Sunday, May 23, 2010

Losnitza


por Kleber Mendonça Filho
cinemascopio@gmail.com


Um encontro com alguns jornalistas num dos espaços fechados da praia, em Cannes, aconteceu quinta-feira com o realizador ucraniano Sergei Losnitza, diretor de My Joy (Schastye Moye, ou Minha Alegria). Losnitza é um desses diretores que tem enorme propriedade sobre o que está falando, sobre o filme que fez e alguns dos seus procedimentos, embora o filme em si permaneça uma grande nébula. Seu retrato impressionante enquanto cinema e visão humana e política da Rússia hoje ainda repercute.

Havia curiosidade sobre esse documentarista que estréia agora direto na competição de Cannes. “Documentário não é realidade”, diz Losnitza. “As sombras de uma árvore ou de um prédio na rua são as mesmas num filme de documentário, ou num filme de ficção. De qualquer forma, minha experiência no que se convenciona chamar de ‘documentário’ está no filme, mas isso me interessa apenas no sentido técnico, para responder a essa pergunta”.

Matemático de formação e tradutor de japonês, Losnitza mora hoje na Alemanha, “onde, se compararmos com a Rússia, há um abismo enorme em termos de uma sociedade que vê dignidade no cidadão. A Rússia está atrás”. Ele estudou em São Petersburgo, de onde saiu um outro grande filme dele, todo montado a partir de imagens de arquivo do serviço de propaganda soviético, guardado na cidade. O filme chama-se Blockade (2005).

Losnitza falou extensamente sobre a muito comentada estrutura do filme, vista como complexa. “De jeito nenhum, esse filme não poderia ser mais simples. Se você o fatiar e separar as histórias que eu conto, cada uma delas funcionaria perfeitamente no You Tube. Na verdade, como nas fábulas, há até avisos dados ao nosso personagem, instruções que ele ignora. É tudo muito simples”.

Ele contabilizou a importância de falar do passado no seu filme, com dois episódios que se passam no que os russos chamam de ‘A Grande Guerra Patriotica’, e que o mundo conhece como ‘2a. Guerra Mundial’. “Essas idas ao passado estabelecem o desejo de não sermos humilhados e a dificuldade de se aceitar um ponto de vista pessoal independente, e é claro que isso é um problema numa sociedade totalitária”.

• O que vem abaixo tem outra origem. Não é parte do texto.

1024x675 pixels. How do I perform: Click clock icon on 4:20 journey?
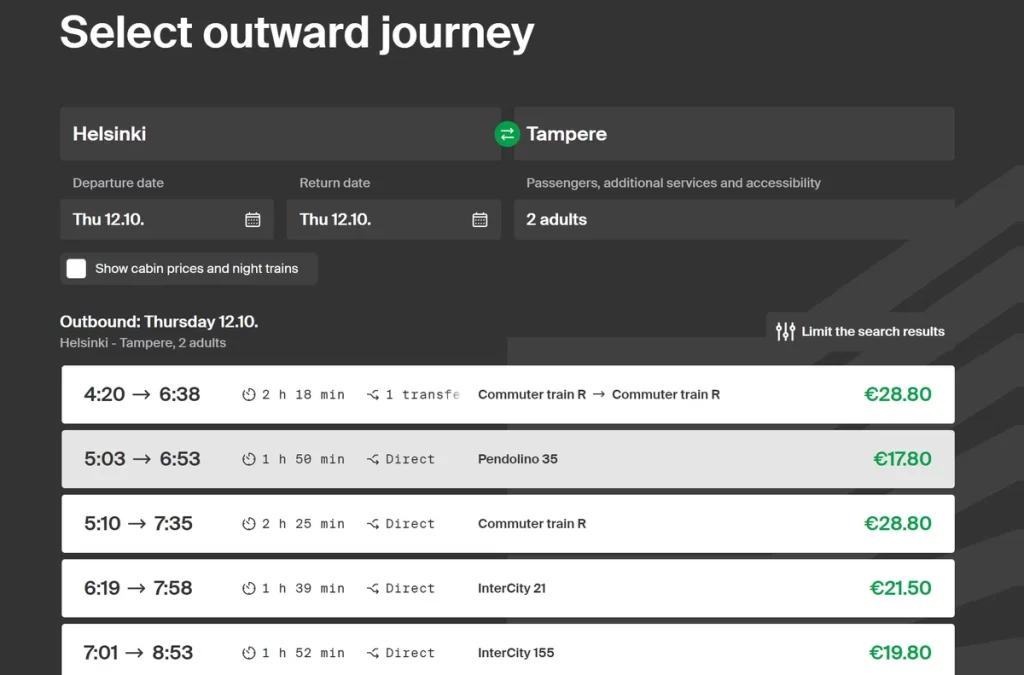[249, 395]
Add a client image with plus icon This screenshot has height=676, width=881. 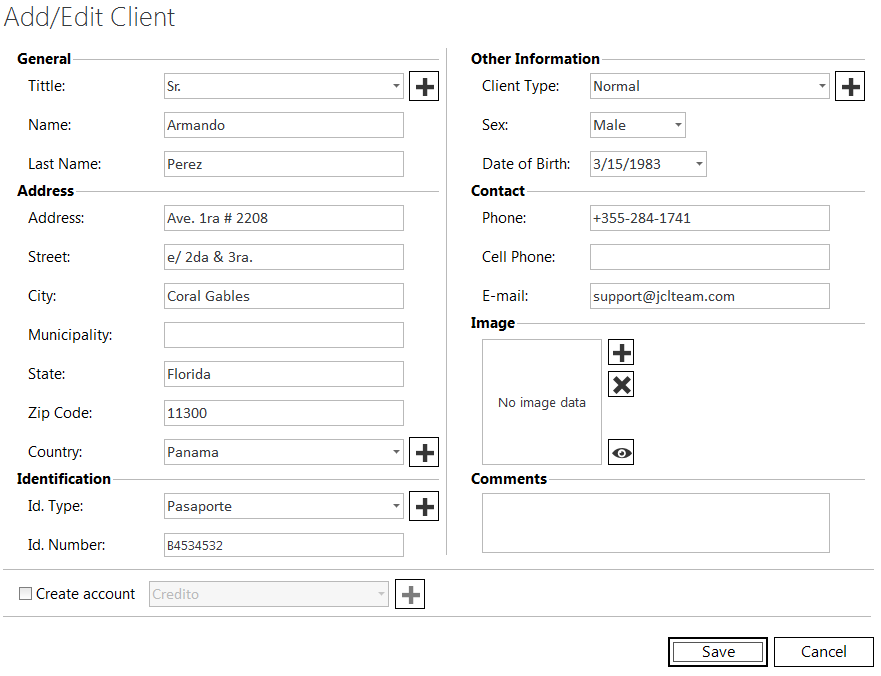point(621,352)
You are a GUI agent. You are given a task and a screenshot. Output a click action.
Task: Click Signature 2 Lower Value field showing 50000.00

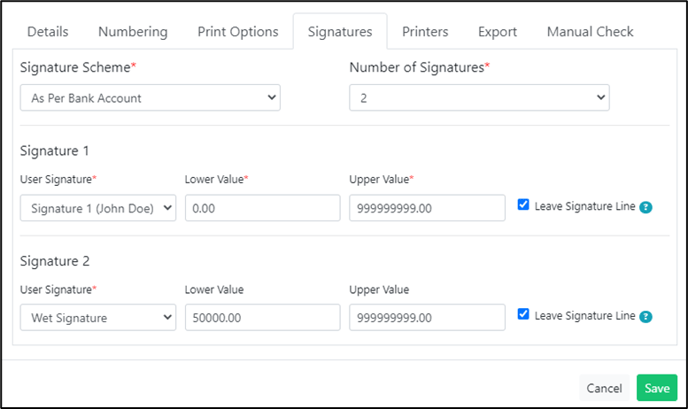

Eu perguntei sobre uma sinfonia de rostos humanos que compõe um dos mais belos momentos do filme, e o diretor falou por 12 minutos sem pestanejar. Esse momento de bravura do filme destaca também a parceria de Losnitza com o fotografo moldavo Oleg Mutu, que Losniza convidou para filmar depois de ver seu trabalho nos filmes romenos A Morte do Senhor Lazarescu e 4 Meses 3 Semanas 2 Dias.

“Oleg é excelente, ele trabalhou com uma trepeça de 40 quilos que segurava a câmera, ao mesmo tempo em que a deixava ligeiramente instável, como alguém que tenta manter firme equilíbrio. Foi uma parceria feliz”.

Nessa sequência dos rostos, é a única instância onde a câmera abandona o filme e ganha vida própria, uma forma de constatar que não há saída, talvez uma confirmação de que os elementos do conto de fadas estão sendo colocados em ação”.

“Nós levamos três meses para achar aqueles rostos, que eu escolhi cuidadosamente para passar um sentimento muito forte de tempo perdido e nenhuma esperança, qualquer que ela seja. E, às vezes, acho que só mesmo no interior profundo da Mãe Rússia que esses rostos existem.”